Source records
┄┄┄┄┄┄┄┄┄┄
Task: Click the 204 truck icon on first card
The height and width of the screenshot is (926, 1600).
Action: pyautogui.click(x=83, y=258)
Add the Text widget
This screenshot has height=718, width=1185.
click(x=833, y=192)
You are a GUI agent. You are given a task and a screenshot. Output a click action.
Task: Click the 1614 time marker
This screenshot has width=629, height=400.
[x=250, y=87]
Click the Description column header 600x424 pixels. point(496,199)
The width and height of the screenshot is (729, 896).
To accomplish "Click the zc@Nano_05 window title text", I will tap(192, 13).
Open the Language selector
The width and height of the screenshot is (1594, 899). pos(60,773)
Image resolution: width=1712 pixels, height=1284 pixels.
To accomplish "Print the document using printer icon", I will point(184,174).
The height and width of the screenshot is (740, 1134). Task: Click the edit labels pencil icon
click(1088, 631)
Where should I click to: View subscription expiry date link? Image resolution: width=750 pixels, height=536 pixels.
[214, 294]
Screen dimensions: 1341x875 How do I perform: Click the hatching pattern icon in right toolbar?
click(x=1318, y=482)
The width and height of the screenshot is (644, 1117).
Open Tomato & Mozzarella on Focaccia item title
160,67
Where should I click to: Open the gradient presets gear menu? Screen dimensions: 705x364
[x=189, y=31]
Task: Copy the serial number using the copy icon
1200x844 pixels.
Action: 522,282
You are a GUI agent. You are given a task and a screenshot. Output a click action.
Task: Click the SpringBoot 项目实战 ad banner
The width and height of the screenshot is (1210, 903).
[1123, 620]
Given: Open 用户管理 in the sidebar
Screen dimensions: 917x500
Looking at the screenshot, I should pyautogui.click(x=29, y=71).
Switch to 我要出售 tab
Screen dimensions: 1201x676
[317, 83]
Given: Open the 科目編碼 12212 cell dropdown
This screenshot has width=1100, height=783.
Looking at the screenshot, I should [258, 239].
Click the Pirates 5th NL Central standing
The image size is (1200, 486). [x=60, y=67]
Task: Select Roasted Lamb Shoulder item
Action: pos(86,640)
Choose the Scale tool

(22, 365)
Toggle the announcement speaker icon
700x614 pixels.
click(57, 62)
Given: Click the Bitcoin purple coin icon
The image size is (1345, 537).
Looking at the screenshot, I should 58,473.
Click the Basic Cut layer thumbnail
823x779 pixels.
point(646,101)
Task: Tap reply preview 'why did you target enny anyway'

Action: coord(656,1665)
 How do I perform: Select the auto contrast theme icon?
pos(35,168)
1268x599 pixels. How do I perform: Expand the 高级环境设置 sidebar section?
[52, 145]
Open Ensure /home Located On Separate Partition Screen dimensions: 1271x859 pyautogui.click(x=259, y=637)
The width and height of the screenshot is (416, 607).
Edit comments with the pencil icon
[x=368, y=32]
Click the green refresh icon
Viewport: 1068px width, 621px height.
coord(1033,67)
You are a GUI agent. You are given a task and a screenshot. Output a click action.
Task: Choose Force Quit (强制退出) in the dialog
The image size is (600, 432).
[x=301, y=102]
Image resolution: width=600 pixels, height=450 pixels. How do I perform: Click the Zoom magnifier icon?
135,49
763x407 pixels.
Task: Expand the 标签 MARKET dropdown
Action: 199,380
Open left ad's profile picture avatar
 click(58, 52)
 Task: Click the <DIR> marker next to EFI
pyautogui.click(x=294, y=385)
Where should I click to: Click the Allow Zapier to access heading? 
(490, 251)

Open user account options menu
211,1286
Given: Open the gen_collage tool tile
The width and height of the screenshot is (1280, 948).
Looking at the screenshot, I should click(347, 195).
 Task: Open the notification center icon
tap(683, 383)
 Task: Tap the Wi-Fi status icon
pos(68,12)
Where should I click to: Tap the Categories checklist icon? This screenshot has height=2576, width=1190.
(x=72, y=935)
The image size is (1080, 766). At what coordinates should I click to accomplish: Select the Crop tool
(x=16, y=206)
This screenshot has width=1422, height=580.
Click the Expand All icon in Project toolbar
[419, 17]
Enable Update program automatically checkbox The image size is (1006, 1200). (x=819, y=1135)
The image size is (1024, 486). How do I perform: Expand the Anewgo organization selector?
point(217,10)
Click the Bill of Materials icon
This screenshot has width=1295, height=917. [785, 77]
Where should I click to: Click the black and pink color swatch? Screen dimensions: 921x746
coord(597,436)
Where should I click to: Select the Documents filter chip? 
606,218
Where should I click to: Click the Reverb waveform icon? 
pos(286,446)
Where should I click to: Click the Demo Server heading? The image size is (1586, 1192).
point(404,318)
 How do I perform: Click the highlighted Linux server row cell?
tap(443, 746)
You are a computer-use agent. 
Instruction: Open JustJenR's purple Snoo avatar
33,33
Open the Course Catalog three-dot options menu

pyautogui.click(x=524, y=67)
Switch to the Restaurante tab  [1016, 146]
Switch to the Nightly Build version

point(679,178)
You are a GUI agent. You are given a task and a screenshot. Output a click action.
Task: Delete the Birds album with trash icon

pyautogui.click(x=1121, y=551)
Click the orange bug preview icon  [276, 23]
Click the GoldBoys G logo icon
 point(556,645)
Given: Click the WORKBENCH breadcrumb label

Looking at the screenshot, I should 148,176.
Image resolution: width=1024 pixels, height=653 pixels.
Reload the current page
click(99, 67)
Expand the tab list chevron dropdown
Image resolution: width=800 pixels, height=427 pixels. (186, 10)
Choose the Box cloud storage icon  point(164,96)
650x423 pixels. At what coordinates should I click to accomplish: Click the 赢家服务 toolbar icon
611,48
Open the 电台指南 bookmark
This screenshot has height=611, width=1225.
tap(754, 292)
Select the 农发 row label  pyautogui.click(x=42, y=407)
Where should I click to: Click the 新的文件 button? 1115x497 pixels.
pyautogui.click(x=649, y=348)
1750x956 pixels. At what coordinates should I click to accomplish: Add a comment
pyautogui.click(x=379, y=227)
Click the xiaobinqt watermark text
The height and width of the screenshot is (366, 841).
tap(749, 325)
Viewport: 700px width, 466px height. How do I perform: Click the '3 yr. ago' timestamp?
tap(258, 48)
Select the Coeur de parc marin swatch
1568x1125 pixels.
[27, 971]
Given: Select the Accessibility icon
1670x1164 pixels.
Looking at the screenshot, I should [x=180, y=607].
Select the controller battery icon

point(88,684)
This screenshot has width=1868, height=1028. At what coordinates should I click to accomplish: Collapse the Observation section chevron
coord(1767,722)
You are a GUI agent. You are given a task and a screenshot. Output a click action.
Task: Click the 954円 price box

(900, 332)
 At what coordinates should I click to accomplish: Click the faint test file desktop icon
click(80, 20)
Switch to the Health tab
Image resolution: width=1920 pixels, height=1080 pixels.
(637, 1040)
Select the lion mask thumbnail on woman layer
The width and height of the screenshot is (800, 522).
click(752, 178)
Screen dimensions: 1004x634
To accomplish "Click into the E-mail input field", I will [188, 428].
┄┄┄┄┄┄┄┄┄┄
▶ Try it
Your task is to restate, word for word, the lines from the beginning of the records to the line with "Click the Description", inclusive.

▶ Solution to this exercise
Task: Click the 204 truck icon on first card
The height and width of the screenshot is (926, 1600).
Action: pyautogui.click(x=83, y=258)
Add the Text widget
This screenshot has height=718, width=1185.
click(x=833, y=192)
You are a GUI agent. You are given a task and a screenshot. Output a click action.
Task: Click the 1614 time marker
This screenshot has width=629, height=400.
[x=250, y=87]
Click the Description column header 600x424 pixels. point(496,199)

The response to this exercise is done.